Within Flow. I can either type in the model parameters that I'd like to use, such as what's been provided here. This is a gradient boosted machine that's using the training data set as the training frame and the validation set as the validation frame, and several key parameters have been set here. However, I could also use the user interface portion of Flow to build a model, in which case I would just select the algorithm I want to use, in this case GBMs, but H2O ships most core ML algorithms that you use in your day-to-day work, including distributed random forests, K means GMs, et cetera. And of course, I encourage you to check out what we've done in the deep learning space. You can Google H2O deep learning and find quite a few YouTube videos and other meetup presentations that we've given. And if I click on one of these algorithms such as gbm, NICE User interface comes up, that lets me select my training frames, my validation frames, and I can set all the other model parameters that would normally require me to do quite a bit of typing all right here in one convenient place. And then I can build a model.


However, for demo purposes, I'll use this text block that's provided in the example Flow so that you can follow along, if you're doing this yourself. I simply hit run and H2O will begin to build the model. As that's happening, I can monitor the progress right here from the ui and you'll see that H2O is nearly done building this gbm, and this should finish in about 25 seconds or so. And there we go. The model has been built and so I can view my model.
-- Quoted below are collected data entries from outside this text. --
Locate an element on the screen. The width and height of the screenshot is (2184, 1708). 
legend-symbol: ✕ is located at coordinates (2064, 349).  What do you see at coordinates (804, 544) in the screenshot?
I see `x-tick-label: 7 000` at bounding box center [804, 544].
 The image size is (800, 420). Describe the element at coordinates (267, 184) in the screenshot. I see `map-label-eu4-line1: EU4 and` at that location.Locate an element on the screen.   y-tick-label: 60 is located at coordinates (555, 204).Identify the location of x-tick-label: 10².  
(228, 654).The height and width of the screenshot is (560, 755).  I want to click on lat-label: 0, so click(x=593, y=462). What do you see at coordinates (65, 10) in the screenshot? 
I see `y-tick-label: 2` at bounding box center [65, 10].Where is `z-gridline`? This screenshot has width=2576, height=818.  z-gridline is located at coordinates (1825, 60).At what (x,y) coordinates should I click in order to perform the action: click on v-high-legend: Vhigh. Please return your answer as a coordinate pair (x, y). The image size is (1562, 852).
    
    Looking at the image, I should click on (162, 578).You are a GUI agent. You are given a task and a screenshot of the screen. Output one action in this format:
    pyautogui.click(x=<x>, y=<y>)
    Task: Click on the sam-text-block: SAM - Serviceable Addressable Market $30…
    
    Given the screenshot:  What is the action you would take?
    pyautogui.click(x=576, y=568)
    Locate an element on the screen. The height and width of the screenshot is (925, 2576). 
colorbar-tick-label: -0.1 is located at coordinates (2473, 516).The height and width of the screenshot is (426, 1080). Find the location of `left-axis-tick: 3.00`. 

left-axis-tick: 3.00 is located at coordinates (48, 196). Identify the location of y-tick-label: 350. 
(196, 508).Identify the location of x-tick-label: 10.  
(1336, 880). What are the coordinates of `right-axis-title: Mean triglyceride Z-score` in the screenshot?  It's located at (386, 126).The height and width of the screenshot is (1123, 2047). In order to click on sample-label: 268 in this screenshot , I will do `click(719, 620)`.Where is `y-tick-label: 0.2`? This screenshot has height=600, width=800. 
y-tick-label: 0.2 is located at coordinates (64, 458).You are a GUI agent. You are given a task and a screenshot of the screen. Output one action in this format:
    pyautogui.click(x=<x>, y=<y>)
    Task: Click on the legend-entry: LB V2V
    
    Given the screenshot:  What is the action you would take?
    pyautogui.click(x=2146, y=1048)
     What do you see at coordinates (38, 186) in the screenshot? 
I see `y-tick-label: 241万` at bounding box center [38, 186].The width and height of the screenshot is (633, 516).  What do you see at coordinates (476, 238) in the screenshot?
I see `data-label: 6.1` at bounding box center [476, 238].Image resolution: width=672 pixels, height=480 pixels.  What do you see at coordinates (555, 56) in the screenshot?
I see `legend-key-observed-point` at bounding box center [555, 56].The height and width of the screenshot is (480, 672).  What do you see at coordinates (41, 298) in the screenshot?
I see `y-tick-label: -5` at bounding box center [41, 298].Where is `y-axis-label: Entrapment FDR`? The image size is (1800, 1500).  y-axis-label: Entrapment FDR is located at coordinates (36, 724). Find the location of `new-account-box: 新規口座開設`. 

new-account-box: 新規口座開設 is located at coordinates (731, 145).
As a data scientist, I'm presented with quite a few graphics that can sort of easily let me judge how well my model's done. And then I also get quite a few outputs down here at the bottom that I can use to dig into various other output metrics. And again, these are things that I'd normally have to code up using a different platform, but thankfully Flow does all of that work for me.


You can see that I get variable importances, I can look at the area under the curve for my model and all in one nice little ui. I've got a good feel for how well my model performed and it's ready to be integrated with perhaps an application. If I have an internal application that we use for monitoring customer churn and hopefully preventing it, I can quickly and easily export a plain old Java object and hand that off to my developers to integrate into one of their existing applications so that my H2O predictive model can become part of my business process and business application.


As you're thinking about potentially using H2O to model your customer churn, I'd highly encourage you to give us a try. Hopefully this demo helped show you how you can quickly and easily get H2O installed and use one of our example Flows as a template for developing your own work. Thanks for your time and I hope to see you soon. Bye.